Exercise instructions:
Your task is to repeat the entries exactly from their first line through the line with "Task: Go to Account Types page", and to stop there.
── Records for the exercise
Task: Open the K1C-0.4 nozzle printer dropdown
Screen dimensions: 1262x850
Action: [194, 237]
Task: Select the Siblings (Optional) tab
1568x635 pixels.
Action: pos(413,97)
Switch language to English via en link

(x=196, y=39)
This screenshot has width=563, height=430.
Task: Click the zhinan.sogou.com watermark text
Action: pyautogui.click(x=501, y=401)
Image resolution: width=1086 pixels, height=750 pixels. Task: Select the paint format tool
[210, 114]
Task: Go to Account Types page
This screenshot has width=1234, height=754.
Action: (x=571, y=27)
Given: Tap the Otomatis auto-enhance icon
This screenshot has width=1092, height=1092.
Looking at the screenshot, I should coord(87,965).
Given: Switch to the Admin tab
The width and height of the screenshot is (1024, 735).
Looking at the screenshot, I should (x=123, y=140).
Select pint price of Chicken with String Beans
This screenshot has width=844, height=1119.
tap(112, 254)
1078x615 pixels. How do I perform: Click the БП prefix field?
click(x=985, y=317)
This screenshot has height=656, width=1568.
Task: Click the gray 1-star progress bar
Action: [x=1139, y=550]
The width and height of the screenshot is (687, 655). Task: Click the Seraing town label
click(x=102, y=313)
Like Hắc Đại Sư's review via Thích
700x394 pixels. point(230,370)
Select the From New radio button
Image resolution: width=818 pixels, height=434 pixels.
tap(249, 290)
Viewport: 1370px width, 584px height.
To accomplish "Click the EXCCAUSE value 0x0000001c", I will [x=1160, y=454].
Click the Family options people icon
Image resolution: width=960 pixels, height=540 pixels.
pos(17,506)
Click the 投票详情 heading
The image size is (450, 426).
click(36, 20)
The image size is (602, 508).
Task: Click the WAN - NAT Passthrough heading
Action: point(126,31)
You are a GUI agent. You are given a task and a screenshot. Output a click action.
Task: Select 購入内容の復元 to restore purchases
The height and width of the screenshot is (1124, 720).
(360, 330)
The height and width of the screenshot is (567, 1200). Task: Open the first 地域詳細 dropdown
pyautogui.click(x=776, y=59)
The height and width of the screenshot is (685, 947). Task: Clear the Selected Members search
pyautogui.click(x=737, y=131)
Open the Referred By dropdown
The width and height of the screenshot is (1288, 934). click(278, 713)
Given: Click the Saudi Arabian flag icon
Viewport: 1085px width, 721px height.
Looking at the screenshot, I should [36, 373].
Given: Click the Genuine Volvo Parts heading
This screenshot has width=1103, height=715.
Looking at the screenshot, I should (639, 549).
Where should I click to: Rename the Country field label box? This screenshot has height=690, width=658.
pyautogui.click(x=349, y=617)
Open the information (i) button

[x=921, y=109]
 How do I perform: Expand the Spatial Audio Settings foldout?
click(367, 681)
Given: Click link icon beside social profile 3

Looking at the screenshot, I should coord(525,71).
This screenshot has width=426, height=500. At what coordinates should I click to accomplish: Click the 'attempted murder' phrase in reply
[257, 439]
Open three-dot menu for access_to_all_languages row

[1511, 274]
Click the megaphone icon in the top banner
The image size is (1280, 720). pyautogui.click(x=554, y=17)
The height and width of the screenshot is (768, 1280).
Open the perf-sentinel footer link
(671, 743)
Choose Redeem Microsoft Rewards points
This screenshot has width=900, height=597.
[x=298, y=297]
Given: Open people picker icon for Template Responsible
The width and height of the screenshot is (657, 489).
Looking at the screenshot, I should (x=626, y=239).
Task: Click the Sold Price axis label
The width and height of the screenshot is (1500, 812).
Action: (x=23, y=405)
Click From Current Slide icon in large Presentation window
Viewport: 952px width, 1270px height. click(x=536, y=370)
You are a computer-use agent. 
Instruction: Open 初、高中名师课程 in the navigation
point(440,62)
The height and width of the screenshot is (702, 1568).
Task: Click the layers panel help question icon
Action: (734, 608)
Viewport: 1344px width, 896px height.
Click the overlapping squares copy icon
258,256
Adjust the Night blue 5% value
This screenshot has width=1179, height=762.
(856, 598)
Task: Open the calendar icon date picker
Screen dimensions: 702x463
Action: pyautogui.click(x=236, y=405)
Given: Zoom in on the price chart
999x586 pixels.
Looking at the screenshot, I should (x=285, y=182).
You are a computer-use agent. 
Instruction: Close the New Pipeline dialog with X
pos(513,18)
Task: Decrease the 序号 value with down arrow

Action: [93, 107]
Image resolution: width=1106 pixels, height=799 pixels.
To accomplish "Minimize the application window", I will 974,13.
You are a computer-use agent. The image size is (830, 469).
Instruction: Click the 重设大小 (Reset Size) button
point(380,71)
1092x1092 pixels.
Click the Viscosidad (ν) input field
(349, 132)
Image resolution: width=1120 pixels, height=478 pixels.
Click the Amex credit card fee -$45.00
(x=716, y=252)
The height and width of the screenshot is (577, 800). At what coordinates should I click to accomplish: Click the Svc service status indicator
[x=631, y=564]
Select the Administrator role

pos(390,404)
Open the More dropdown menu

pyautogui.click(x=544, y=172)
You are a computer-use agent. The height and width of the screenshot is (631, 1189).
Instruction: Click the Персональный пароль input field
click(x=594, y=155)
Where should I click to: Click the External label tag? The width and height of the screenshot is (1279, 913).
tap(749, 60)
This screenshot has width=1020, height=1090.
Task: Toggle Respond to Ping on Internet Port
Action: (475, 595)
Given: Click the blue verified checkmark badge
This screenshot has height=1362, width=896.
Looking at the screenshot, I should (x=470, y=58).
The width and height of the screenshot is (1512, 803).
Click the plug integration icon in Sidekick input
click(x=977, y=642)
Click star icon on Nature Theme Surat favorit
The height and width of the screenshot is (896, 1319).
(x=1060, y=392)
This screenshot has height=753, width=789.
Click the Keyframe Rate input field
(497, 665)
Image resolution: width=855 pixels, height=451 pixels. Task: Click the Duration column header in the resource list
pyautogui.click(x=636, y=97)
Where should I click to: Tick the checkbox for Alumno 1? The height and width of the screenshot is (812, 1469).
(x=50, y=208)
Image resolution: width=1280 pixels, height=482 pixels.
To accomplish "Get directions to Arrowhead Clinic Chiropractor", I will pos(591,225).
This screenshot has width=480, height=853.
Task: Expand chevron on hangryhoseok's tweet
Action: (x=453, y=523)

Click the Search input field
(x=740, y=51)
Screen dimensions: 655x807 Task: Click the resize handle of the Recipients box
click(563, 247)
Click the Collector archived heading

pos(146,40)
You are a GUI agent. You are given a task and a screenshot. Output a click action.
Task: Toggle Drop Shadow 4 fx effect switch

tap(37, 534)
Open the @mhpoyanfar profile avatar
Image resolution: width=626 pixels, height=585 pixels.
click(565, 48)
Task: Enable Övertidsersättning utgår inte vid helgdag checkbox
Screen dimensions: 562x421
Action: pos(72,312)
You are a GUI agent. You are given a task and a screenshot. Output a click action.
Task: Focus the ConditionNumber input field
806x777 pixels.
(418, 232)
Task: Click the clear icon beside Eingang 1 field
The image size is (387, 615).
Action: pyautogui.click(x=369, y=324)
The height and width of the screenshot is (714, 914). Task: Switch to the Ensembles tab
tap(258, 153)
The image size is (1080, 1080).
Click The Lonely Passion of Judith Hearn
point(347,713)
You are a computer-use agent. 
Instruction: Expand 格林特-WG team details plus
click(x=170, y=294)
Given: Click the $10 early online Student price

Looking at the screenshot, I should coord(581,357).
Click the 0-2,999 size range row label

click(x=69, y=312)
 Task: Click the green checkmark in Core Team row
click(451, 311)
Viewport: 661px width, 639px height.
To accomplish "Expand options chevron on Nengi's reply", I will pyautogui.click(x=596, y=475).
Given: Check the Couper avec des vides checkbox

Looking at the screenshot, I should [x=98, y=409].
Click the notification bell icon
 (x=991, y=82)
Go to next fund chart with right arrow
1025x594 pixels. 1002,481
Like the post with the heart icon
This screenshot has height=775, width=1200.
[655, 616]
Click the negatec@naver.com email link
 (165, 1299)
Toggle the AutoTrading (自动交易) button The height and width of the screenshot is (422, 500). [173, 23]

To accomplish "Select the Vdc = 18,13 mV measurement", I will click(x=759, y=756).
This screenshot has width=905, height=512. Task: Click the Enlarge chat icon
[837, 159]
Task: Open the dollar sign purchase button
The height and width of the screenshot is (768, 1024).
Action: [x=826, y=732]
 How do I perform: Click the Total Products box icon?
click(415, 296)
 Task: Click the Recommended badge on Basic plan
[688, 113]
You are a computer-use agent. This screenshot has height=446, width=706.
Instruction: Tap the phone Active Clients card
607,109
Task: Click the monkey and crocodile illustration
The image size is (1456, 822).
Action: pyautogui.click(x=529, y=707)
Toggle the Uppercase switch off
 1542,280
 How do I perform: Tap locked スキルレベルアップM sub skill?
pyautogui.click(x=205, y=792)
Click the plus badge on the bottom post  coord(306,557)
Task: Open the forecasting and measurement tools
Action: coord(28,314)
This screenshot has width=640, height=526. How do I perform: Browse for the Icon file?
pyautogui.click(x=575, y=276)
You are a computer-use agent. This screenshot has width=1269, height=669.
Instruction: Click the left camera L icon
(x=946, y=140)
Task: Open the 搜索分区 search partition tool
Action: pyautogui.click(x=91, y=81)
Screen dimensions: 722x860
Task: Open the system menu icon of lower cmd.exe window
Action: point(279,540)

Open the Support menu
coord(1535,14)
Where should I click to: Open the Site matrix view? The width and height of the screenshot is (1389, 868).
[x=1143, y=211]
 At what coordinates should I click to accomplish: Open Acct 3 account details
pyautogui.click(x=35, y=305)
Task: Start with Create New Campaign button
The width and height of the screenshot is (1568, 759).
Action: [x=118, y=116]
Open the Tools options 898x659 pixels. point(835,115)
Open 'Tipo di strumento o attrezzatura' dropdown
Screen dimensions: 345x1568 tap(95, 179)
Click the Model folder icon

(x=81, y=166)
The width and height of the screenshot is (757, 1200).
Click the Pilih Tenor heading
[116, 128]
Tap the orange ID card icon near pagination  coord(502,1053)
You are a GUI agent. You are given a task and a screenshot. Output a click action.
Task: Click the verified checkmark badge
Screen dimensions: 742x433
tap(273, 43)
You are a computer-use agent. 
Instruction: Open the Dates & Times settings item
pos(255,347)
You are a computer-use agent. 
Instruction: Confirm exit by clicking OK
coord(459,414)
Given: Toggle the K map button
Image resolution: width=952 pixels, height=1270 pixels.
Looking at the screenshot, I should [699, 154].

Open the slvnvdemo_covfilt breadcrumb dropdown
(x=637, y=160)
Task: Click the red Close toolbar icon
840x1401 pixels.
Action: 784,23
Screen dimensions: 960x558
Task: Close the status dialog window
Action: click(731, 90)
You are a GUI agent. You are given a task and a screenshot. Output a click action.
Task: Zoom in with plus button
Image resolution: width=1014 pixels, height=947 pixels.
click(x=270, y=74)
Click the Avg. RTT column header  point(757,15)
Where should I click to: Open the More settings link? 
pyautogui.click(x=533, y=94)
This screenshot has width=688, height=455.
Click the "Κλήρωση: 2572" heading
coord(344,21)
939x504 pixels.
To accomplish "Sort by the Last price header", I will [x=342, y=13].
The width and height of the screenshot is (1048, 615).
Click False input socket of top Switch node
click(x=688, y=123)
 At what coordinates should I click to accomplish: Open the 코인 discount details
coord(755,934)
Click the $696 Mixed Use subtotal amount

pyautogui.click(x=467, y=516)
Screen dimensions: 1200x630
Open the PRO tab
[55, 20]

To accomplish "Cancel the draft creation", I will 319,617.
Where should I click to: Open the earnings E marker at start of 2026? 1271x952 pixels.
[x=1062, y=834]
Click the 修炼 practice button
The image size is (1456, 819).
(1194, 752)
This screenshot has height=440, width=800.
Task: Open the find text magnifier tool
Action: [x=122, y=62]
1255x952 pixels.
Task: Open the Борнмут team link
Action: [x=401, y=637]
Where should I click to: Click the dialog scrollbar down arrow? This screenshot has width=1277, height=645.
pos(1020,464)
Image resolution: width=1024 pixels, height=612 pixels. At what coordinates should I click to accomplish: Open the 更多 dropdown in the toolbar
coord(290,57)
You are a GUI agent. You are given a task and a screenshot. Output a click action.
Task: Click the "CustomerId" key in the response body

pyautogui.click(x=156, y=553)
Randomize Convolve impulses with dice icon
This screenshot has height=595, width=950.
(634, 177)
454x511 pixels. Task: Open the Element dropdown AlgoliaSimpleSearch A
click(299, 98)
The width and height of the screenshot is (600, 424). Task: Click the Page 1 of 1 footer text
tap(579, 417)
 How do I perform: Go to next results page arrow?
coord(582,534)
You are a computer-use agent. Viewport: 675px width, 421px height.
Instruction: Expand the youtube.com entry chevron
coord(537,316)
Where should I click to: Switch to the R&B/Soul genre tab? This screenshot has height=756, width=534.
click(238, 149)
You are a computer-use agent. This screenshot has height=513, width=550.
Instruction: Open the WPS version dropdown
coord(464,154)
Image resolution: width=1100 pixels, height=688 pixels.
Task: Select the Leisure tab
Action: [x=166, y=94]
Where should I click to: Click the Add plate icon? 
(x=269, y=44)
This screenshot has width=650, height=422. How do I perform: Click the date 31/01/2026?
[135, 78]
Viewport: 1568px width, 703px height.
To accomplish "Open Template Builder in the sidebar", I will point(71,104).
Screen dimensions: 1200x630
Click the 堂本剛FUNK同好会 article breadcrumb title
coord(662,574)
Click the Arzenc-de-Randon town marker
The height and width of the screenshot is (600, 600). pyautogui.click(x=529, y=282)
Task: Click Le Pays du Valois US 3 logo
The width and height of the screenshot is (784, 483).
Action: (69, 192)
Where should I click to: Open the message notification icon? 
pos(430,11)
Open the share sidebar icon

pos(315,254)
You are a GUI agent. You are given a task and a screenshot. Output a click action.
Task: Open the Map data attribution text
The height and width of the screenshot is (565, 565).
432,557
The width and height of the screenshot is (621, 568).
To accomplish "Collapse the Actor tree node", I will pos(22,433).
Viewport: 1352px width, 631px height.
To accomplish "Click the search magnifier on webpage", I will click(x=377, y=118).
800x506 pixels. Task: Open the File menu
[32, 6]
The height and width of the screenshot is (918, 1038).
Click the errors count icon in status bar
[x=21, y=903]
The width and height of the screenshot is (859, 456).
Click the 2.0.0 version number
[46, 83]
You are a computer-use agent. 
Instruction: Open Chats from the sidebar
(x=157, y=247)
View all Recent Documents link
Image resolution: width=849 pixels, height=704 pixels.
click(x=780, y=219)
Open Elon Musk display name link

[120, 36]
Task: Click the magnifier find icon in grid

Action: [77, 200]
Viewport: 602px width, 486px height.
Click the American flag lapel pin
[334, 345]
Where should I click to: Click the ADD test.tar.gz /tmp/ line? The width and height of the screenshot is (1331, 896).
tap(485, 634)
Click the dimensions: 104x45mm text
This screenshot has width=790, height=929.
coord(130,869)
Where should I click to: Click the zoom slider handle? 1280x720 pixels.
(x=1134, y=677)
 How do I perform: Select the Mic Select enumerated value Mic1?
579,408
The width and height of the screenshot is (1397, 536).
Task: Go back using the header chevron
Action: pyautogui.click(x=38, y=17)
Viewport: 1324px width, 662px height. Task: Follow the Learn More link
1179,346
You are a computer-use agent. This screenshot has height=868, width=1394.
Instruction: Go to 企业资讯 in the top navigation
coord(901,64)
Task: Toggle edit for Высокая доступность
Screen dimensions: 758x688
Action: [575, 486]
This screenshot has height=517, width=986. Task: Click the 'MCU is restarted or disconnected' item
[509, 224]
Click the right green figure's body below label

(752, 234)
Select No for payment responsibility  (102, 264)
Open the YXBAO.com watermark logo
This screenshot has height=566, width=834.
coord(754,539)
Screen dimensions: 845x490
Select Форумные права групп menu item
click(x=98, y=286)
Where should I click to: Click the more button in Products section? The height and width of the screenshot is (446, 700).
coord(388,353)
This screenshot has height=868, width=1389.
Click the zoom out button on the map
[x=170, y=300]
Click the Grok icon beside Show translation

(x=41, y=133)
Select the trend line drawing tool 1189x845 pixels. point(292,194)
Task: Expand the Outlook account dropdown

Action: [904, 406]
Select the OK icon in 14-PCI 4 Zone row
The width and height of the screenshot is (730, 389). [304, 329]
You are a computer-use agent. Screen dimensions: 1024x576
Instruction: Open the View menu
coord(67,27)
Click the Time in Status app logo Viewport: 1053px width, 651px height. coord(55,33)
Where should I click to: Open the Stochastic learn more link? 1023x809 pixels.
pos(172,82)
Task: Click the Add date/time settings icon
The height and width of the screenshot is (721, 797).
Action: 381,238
────
Answer to this task:
Task: Open the K1C-0.4 nozzle printer dropdown
Screen dimensions: 1262x850
Action: [194, 237]
Task: Select the Siblings (Optional) tab
1568x635 pixels.
Action: pos(413,97)
Switch language to English via en link

(x=196, y=39)
This screenshot has width=563, height=430.
Task: Click the zhinan.sogou.com watermark text
Action: pyautogui.click(x=501, y=401)
Image resolution: width=1086 pixels, height=750 pixels. Task: Select the paint format tool
[210, 114]
Task: Go to Account Types page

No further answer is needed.